Pourquoi c’est important

L’accident vasculaire cérébral (AVC) fait partie de la grande famille des maladies et accidents impliquant le système cardio-vasculaire. Il se caractérise par plusieurs symptômes précis comme une hémiplégie, une difficulté à s’exprimer et une sensation de fatigue extrême. Ce trouble, s’il n’est pas pris en charge rapidement, peut conduire à un handicap sévère ou au décès.

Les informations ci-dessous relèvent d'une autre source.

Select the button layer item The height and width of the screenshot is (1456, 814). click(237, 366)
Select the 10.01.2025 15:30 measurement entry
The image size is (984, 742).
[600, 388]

Nous savons que le mode de vie, et donc l’alimentation, joue un rôle important dans l’apparition de ce type d’accident. Récemment, une nouvelle étude a, comme d’autres études épidémiologiques précédentes, cherché à évaluer si la consommation d’œufs et de cholestérol alimentaire pouvait être associée positivement au risque d’AVC chez les personnes portant une mutation du gène ApoE4 (une mutation de l’apolipoprotéine E, impliquée dans le métabolisme du choléstérol mais aussi dans le développement des maladies neurodégénératives, Alzheimer en particulier).

Lire aussi : Cholestérol : n’ayez pas peur des oeufs !

L’étude 

Des chercheurs finlandais ont recruté 1950 hommes d’âge moyen et ont évalué leurs apports alimentaires pendant 5 ans, de 1984 à 1989, à l’aide de questionnaires. Parmis eux, 1015 avaient une mutation du gène en question. 

À la suite de leur étude, il ne ressort aucun lien entre quantité d’œufs consommée, cholestérol alimentaire total et survenue d’accident vasculaire cérébral que ce soit chez les hommes sains ou chez ceux porteurs de la mutation ApoE4.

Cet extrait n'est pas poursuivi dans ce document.